Bompie knew he wasn’t going to make it to the other side in time. He crawled up on the ledge and squeezed through the steel supports and dangled over the side of the bridge. The water was a long, long, long way down, swirling and brown and muddy.
And the train, loud and rumbling, came surging toward him, and he let go and down, down, down he fell into the swirling water.
Sophie stopped then and looked at each of us.
“Well?” we all asked. “Well? What happened next?”
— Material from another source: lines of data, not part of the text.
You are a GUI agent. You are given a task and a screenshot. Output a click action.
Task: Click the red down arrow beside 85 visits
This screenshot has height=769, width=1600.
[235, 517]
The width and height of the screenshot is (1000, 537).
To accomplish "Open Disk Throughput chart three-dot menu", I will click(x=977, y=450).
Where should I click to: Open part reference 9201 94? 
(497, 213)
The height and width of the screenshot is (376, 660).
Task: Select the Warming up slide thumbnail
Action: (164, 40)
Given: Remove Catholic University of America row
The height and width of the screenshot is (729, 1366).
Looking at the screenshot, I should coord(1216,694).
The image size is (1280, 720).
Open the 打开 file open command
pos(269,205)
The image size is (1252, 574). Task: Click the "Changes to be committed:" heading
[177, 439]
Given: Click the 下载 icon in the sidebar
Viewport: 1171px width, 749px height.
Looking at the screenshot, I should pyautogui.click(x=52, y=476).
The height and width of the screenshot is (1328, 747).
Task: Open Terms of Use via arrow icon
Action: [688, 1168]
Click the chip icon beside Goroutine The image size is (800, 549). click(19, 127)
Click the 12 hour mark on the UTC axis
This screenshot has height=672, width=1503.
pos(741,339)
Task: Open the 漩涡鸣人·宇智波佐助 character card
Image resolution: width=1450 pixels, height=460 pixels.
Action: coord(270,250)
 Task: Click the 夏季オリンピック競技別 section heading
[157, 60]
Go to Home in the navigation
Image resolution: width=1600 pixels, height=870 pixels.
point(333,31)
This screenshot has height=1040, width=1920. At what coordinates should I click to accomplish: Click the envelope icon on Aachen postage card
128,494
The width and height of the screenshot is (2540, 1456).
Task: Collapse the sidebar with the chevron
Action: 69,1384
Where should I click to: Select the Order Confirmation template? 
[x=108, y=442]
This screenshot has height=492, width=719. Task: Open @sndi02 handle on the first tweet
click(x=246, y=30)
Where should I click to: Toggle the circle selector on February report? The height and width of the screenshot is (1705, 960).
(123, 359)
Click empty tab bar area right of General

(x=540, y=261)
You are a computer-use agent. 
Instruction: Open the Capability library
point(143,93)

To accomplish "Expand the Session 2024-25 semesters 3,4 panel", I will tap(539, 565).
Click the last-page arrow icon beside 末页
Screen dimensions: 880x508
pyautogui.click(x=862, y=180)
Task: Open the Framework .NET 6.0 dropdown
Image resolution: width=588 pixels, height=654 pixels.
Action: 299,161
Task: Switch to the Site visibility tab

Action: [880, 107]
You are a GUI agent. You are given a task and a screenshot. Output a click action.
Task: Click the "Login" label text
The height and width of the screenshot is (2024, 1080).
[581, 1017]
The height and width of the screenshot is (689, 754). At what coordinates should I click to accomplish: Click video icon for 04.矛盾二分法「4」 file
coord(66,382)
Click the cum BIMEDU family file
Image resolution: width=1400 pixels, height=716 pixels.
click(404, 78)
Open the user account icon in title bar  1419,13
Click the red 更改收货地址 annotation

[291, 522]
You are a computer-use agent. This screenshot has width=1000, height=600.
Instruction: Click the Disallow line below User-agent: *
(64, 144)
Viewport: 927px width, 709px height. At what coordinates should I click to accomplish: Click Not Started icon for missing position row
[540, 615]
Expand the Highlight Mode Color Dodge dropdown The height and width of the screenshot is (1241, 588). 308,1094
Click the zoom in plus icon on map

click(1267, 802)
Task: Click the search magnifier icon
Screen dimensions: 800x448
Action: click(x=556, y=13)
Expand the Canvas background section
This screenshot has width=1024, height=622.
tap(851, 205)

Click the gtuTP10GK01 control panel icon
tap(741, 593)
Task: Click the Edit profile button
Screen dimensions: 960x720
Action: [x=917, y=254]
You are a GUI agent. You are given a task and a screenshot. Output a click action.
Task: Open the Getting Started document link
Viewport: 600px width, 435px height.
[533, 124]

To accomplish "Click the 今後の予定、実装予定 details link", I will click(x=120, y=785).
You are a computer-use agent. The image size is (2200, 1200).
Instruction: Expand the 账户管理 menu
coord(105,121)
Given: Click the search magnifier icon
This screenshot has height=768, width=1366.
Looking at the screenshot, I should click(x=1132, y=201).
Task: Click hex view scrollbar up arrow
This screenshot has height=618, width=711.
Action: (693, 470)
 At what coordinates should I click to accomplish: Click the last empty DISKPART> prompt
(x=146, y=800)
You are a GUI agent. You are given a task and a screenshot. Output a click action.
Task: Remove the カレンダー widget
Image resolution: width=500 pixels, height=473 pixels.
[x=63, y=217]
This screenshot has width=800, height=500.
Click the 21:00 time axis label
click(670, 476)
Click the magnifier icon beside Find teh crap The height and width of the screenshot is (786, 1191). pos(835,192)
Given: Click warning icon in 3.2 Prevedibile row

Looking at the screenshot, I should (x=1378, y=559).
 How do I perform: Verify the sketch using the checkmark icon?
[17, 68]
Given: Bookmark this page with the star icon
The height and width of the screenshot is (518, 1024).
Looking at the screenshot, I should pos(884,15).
“Oh, it was a terrible struggle,” Sophie said. “Bompie was upside down in that deep muddy swirling river. He figured his time was up.”
“Well?” we asked. “And then what?”
So she told how Bompie finally spluttered to the surface, and he was so happy to see the sky that he lay there floating on his back, crying and laughing all at the same time, and the current was sweeping him down the river, and he floated there and watched the train go by and finally he turned over and swam like a madman, he swam and swam and swam, and he made it to shore.
And when he got home, his father gave him a whipping for getting his clothes wet and muddy, and his mother gave him some apple pie.
When she finished telling this story, Brian said, “I thought you said Bompie grew up in England.”
“I didn’t say that,” Sophie said. “I said he was born in England. He left there when he was very young. Five, I think.”
“Huh!” Brian said.
“Don’t you know anything about your own grandfather?” Sophie said.